Let him be the only judge; not your reputation, not your wealth, not your standing in the community, not the decorations on your lapel. If you do not feel ashamed you are successful. All other definitions of success are modern constructions; fragile modern constructions.
The general idea isn't bad at all.  Getting away from wrongheaded criteria for what constitutes "success" might even comprise part of what a more genuine conception of success would look like.  Reputation, wealth, social status - all those things that ancient philosophers called "external goods" or even (in the case of the Stoics) "indifferents" - it's been a commonplace for millennia that fools use those as their criteria.  We could add to that other external goods like power, authority, bragging rights, and the like.

But making your eighteen-year-old self the judge of how you're doing?  For many of us, that's a terrible idea!  Looking back on it, my eighteen-year-old self was a mess, for a variety of reasons.  I could write at length about that, but I'll confine myself to noting just one example here of not-so-great decision-making. 
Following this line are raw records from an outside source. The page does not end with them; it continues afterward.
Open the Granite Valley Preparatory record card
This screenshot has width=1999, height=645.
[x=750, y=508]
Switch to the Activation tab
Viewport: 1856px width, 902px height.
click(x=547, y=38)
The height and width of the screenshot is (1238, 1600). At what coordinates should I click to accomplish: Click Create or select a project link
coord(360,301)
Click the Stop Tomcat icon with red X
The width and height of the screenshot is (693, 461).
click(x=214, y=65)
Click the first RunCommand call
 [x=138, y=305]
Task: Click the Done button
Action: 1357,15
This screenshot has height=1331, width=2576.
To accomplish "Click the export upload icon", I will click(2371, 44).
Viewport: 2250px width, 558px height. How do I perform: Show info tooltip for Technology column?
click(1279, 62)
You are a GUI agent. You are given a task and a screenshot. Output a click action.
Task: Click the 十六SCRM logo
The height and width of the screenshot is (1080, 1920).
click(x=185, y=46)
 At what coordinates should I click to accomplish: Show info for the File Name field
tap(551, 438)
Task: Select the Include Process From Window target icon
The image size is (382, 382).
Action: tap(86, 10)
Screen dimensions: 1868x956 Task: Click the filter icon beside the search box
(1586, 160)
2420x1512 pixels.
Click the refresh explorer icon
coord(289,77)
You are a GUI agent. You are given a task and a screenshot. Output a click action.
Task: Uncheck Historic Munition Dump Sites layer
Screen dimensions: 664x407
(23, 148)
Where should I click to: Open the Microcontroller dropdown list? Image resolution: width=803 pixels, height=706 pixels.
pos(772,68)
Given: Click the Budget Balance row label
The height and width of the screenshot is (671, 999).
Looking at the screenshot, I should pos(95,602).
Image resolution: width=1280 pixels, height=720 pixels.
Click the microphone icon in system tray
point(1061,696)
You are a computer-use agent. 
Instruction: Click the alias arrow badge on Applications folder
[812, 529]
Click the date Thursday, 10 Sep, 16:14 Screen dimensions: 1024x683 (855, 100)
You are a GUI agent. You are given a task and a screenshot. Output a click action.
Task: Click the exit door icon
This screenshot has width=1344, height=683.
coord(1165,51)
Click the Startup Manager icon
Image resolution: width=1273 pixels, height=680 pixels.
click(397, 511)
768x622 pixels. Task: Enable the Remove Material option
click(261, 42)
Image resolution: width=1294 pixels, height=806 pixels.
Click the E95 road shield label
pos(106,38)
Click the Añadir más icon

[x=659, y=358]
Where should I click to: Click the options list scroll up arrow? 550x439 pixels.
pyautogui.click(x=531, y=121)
Despite years of scoring highly on a range of tests, and doing well enough in honors classes, I didn't even bother to take the PSAT, let alone the SAT or ACT, since I wasn't planning on ever going to college. Instead, I was going to join the Army, with the idea of translating that experience into working as a mercenary. Sounds ridiculous from the vantage point of three decades.  That's enough - in my view - to disqualify that eighteen-year-old as a judge of anything for this forty-nine-year-old.

I wouldn't really say that my earlier self was any more or less "uncorrupted by life" at eighteen than he was at twenty-eight, thirty-eight, or last year.  I'm sure that there are some people to whom Talib's strangely idealistic, weirdly neo-romantic vignette of the wide-eyed, passionate kid still inside of the jaded older person, ready to provide them an insight they've lost actually does apply.  I would expect they're in the minority, though.  I'd hope that as we grow older, we become less foolish, and perhaps better judges for what counts as success, and whether we're making any progress towards it.